── Information provided ──

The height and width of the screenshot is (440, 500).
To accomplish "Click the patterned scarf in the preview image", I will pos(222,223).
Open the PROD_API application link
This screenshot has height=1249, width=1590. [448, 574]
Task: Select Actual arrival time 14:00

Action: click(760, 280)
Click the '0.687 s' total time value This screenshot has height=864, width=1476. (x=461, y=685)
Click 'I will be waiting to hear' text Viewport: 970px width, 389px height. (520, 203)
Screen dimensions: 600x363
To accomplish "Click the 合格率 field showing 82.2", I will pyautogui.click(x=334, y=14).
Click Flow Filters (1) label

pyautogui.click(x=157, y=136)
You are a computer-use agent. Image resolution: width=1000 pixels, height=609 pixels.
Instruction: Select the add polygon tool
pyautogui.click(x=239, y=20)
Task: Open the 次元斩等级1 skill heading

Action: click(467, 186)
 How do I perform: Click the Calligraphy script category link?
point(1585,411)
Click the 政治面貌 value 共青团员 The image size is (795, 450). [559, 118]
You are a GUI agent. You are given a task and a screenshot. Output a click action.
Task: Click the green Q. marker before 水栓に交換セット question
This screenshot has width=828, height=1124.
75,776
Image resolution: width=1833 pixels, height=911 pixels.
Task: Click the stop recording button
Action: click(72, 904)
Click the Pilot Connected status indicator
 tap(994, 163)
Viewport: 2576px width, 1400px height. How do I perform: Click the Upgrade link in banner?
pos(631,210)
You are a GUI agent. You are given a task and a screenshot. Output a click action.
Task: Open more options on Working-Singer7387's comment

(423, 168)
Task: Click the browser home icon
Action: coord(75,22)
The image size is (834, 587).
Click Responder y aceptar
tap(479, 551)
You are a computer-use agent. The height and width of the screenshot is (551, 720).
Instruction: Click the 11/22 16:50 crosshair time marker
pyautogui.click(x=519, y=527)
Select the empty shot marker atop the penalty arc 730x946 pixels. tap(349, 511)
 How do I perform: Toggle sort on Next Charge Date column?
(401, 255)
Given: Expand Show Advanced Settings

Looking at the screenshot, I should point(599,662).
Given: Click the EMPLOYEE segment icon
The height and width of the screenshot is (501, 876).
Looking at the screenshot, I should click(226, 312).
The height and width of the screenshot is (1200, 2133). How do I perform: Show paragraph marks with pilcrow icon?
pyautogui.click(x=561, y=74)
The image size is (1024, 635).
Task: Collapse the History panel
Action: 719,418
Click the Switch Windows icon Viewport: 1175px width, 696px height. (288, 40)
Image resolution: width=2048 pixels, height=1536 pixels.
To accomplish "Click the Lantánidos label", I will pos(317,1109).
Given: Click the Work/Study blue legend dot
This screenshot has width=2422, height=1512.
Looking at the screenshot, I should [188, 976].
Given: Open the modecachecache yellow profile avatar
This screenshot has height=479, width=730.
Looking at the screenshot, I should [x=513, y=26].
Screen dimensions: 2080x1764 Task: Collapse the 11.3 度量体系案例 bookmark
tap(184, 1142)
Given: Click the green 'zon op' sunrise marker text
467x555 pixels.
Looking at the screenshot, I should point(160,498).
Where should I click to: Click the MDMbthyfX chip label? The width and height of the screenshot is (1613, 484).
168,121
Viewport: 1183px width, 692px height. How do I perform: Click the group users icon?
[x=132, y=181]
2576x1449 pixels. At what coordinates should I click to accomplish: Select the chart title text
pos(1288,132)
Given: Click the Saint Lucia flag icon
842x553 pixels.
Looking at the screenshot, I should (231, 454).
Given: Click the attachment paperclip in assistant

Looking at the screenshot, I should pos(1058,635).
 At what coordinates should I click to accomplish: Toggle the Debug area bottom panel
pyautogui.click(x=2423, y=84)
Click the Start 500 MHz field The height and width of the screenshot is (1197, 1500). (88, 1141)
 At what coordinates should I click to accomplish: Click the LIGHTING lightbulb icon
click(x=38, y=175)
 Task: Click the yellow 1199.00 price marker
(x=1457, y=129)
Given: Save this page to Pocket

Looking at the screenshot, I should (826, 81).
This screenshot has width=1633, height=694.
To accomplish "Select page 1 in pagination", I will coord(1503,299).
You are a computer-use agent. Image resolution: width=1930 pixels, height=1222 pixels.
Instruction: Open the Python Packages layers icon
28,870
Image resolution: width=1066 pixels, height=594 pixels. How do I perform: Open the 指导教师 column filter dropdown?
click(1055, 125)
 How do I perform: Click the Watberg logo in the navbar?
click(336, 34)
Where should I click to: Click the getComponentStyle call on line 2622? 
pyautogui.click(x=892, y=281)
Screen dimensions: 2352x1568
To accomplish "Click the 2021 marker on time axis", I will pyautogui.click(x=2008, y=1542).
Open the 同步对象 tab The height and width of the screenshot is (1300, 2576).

───

Objective
Reproduce verbatim the lines of the listing above, beginning with the line that contains "You are a computer-use agent. The" and ending with the line that contains "Looking at the screenshot, I should point(160,498).", both included.

Final answer
You are a computer-use agent. The height and width of the screenshot is (551, 720).
Instruction: Click the 11/22 16:50 crosshair time marker
pyautogui.click(x=519, y=527)
Select the empty shot marker atop the penalty arc 730x946 pixels. tap(349, 511)
 How do I perform: Toggle sort on Next Charge Date column?
(401, 255)
Given: Expand Show Advanced Settings

Looking at the screenshot, I should point(599,662).
Given: Click the EMPLOYEE segment icon
The height and width of the screenshot is (501, 876).
Looking at the screenshot, I should click(226, 312).
The height and width of the screenshot is (1200, 2133). How do I perform: Show paragraph marks with pilcrow icon?
pyautogui.click(x=561, y=74)
The image size is (1024, 635).
Task: Collapse the History panel
Action: 719,418
Click the Switch Windows icon Viewport: 1175px width, 696px height. (288, 40)
Image resolution: width=2048 pixels, height=1536 pixels.
To accomplish "Click the Lantánidos label", I will pos(317,1109).
Given: Click the Work/Study blue legend dot
This screenshot has width=2422, height=1512.
Looking at the screenshot, I should [188, 976].
Given: Open the modecachecache yellow profile avatar
This screenshot has height=479, width=730.
Looking at the screenshot, I should [x=513, y=26].
Screen dimensions: 2080x1764 Task: Collapse the 11.3 度量体系案例 bookmark
tap(184, 1142)
Given: Click the green 'zon op' sunrise marker text
467x555 pixels.
Looking at the screenshot, I should point(160,498).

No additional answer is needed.